(Exercise brief)
If a line below contains the string "accomplish", return that line.

(Available data begins)

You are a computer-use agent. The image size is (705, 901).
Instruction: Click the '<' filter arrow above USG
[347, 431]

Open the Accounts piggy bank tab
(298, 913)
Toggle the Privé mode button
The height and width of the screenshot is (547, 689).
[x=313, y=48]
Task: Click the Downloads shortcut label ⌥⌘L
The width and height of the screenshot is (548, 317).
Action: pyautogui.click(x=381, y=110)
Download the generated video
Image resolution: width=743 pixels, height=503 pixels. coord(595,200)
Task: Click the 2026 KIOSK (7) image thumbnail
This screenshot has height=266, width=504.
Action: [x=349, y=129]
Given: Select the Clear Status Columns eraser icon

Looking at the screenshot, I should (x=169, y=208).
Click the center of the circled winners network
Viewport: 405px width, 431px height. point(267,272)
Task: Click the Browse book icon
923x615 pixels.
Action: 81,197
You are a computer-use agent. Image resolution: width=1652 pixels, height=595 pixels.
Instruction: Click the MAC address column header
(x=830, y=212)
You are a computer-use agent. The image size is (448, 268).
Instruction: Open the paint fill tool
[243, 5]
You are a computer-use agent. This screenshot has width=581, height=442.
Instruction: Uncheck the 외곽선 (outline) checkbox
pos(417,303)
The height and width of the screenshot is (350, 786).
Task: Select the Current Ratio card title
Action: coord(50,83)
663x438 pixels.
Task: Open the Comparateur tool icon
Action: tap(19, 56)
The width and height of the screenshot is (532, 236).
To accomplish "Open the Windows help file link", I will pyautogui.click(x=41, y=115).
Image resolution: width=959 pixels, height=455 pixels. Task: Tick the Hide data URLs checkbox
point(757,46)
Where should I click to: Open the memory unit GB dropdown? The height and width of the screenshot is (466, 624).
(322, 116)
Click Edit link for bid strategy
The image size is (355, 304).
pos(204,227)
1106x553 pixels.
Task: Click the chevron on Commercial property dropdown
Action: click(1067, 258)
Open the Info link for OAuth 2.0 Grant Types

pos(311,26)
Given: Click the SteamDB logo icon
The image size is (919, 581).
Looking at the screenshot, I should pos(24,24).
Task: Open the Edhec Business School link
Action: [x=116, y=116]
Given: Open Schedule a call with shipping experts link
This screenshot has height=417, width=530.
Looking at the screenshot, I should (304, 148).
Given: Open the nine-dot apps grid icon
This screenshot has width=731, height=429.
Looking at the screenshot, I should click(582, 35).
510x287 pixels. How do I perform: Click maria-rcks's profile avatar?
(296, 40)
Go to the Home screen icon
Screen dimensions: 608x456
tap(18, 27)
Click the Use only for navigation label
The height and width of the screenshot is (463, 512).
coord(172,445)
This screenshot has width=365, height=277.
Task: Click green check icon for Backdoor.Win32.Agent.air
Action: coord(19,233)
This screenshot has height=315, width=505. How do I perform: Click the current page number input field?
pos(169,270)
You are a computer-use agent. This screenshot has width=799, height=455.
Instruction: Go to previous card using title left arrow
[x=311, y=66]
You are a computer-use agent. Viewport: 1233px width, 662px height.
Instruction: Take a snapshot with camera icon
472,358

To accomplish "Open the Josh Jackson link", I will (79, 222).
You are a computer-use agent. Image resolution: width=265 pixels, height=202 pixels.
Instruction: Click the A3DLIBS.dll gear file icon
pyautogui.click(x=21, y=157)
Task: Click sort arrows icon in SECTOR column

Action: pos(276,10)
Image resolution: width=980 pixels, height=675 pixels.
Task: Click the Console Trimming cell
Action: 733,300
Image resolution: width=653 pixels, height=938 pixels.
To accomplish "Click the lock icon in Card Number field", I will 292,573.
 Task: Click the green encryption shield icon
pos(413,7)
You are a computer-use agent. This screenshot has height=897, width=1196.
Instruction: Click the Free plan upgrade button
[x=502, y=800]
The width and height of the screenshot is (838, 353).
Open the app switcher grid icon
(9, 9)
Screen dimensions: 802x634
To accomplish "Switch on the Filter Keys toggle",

(Available data ends)

(Result of this task)
To accomplish "Open the Windows help file link", I will pyautogui.click(x=41, y=115).
To accomplish "Open the Josh Jackson link", I will (79, 222).
To accomplish "Click the lock icon in Card Number field", I will 292,573.
To accomplish "Switch on the Filter Keys toggle",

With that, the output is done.